What is needed ::
Lay out the following items as a numbered list, leaving out any blank lines.
>> begin
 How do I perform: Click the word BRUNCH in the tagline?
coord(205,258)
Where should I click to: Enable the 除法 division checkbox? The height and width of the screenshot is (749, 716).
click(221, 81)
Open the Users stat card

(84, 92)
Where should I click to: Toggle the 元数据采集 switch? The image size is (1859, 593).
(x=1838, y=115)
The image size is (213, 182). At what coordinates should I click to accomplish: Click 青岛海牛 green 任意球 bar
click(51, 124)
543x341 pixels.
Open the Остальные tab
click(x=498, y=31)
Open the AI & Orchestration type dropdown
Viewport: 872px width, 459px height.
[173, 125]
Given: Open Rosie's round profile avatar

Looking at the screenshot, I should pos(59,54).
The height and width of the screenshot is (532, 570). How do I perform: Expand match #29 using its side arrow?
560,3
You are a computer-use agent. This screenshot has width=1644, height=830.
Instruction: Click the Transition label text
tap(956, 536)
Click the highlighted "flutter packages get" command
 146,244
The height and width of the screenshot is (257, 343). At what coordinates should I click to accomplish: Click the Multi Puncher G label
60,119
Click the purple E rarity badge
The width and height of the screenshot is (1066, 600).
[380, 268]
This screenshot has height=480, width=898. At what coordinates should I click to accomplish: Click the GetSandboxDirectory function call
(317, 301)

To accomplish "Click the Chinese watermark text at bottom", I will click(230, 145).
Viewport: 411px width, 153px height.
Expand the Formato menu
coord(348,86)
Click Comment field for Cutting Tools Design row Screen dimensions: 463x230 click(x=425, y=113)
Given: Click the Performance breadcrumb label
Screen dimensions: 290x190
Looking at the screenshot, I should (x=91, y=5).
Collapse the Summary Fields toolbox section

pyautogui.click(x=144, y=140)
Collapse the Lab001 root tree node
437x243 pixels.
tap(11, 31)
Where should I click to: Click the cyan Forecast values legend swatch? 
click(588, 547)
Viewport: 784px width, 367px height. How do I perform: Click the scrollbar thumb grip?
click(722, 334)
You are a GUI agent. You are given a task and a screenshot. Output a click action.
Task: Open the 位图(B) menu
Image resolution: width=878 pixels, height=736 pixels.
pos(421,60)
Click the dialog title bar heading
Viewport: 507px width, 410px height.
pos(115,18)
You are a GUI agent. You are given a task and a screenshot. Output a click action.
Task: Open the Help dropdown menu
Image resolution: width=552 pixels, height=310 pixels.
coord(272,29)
>> end
Task result ::
1.  How do I perform: Click the word BRUNCH in the tagline?
2. coord(205,258)
3. Where should I click to: Enable the 除法 division checkbox? The height and width of the screenshot is (749, 716).
4. click(221, 81)
5. Open the Users stat card
6. (84, 92)
7. Where should I click to: Toggle the 元数据采集 switch? The image size is (1859, 593).
8. (x=1838, y=115)
9. The image size is (213, 182). At what coordinates should I click to accomplish: Click 青岛海牛 green 任意球 bar
10. click(51, 124)
11. 543x341 pixels.
12. Open the Остальные tab
13. click(x=498, y=31)
14. Open the AI & Orchestration type dropdown
15. Viewport: 872px width, 459px height.
16. [173, 125]
17. Given: Open Rosie's round profile avatar
18. Looking at the screenshot, I should pos(59,54).
19. The height and width of the screenshot is (532, 570). How do I perform: Expand match #29 using its side arrow?
20. 560,3
21. You are a computer-use agent. This screenshot has width=1644, height=830.
22. Instruction: Click the Transition label text
23. tap(956, 536)
24. Click the highlighted "flutter packages get" command
25.  146,244
26. The height and width of the screenshot is (257, 343). At what coordinates should I click to accomplish: Click the Multi Puncher G label
27. 60,119
28. Click the purple E rarity badge
29. The width and height of the screenshot is (1066, 600).
30. [380, 268]
31. This screenshot has height=480, width=898. At what coordinates should I click to accomplish: Click the GetSandboxDirectory function call
32. (317, 301)
33. To accomplish "Click the Chinese watermark text at bottom", I will click(230, 145).
34. Viewport: 411px width, 153px height.
35. Expand the Formato menu
36. coord(348,86)
37. Click Comment field for Cutting Tools Design row Screen dimensions: 463x230 click(x=425, y=113)
38. Given: Click the Performance breadcrumb label
39. Screen dimensions: 290x190
40. Looking at the screenshot, I should (x=91, y=5).
41. Collapse the Summary Fields toolbox section
42. pyautogui.click(x=144, y=140)
43. Collapse the Lab001 root tree node
44. 437x243 pixels.
45. tap(11, 31)
46. Where should I click to: Click the cyan Forecast values legend swatch? 
47. click(588, 547)
48. Viewport: 784px width, 367px height. How do I perform: Click the scrollbar thumb grip?
49. click(722, 334)
50. You are a GUI agent. You are given a task and a screenshot. Output a click action.
51. Task: Open the 位图(B) menu
52. Image resolution: width=878 pixels, height=736 pixels.
53. pos(421,60)
54. Click the dialog title bar heading
55. Viewport: 507px width, 410px height.
56. pos(115,18)
57. You are a GUI agent. You are given a task and a screenshot. Output a click action.
58. Task: Open the Help dropdown menu
59. Image resolution: width=552 pixels, height=310 pixels.
60. coord(272,29)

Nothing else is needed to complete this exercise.